Analysis of Adverse Drug Reactions in Pediatric Patients with Epilepsy: An Intensive Pharmacovigilance Study

Abstract

Epilepsy is a chronic neurological disease characterized by the presence of spontaneous seizures, with a higher incidence in the pediatric population. Anti-seizure medication (ASM) may produce adverse drug reactions (ADRs) with an elevated frequency and a high severity. Thus, the objective of the present study was to analyze, through intensive pharmacovigilance over 112 months, the ADRs produced by valproic acid (VPA), oxcarbazepine (OXC), phenytoin (PHT), and levetiracetam (LEV), among others, administered to monotherapy or polytherapy for Mexican hospitalized pediatric epilepsy patients. A total of 1034 patients were interviewed; 315 met the inclusion criteria, 211 patients presented ADRs, and 104 did not. A total of 548 ASM-ADRs were identified, and VPA, LEV, and PHT were the main culprit drugs. The most frequent ADRs were drowsiness, irritability, and thrombocytopenia, and the main systems affected were hematologic, nervous, and dermatologic. LEV and OXC caused more nonsevere ADRs, and PHT caused more severe ADRs. The risk analysis showed an association between belonging to the younger groups and polytherapy with ADR presence and between polytherapy and malnutrition with severe ADRs. In addition, most of the severe ADRs were preventable, and most of the nonsevere ADRs were nonpreventable.

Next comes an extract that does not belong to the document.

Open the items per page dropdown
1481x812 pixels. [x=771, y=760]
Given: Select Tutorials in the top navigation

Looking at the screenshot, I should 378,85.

Keywords: adverse drug reactions; anti-seizure medication; epilepsy; generalized estimating equations; levetiracetam; logistic regression; phenytoin; risk factors; valproic acid.

Figure 1

Number of adverse drug reactions due to antiepileptics (ASM-ADR) among pediatric patients with epilepsy.

Figure 2

Comparison of different causality degrees for each anti-seizure medication (ASM) that provoked adverse drug reactions (ADRs) in pediatric patients with epilepsy. There was a significant difference among the different causality degrees of ADRs provoked by valproic acid (VPA), levetiracetam (LEV), phenytoin (PHT), oxcarbazepine (OXC), and clonazepam (CZP). Goodness of fit chi-squared test. * p value < 0.05. Topiramate (TPM), carbamazepine (CBZ), clobazam (CLB), and gabapentin (GBP).

Figure 3

Comparison of the different severity degrees of adverse drug reactions (ADRs) caused by the main ASM administered to pediatric patients with epilepsy. There was a significant difference among the severity degrees of ADRs caused by valproic acid (VPA), levetiracetam (LEV), phenytoin (PHT), oxcarbazepine (OXC), topiramate (TPM), and clonazepam (CZP). Goodness of fit chi-squared test. * p value < 0.05. Carbamazepine (CBZ), clobazam (CLB), and gabapentin (GBP).

Figure 4

Comparison of the different seriousness degrees of adverse drug reactions (ADRs) caused by the main anti-seizure medication (ASM) administered to pediatric patients with epilepsy. There was a significant difference among the severity degrees of ADRs caused by levetiracetam (LEV), phenytoin (PHT), and clonazepam (CZP). Goodness of fit chi-squared test. * p value < 0.05. Valproic acid (VPA), oxcarbazepine (OXC), topiramate (TPM), carbamazepine (CBZ), clobazam (CLB), and gabapentin (GBP).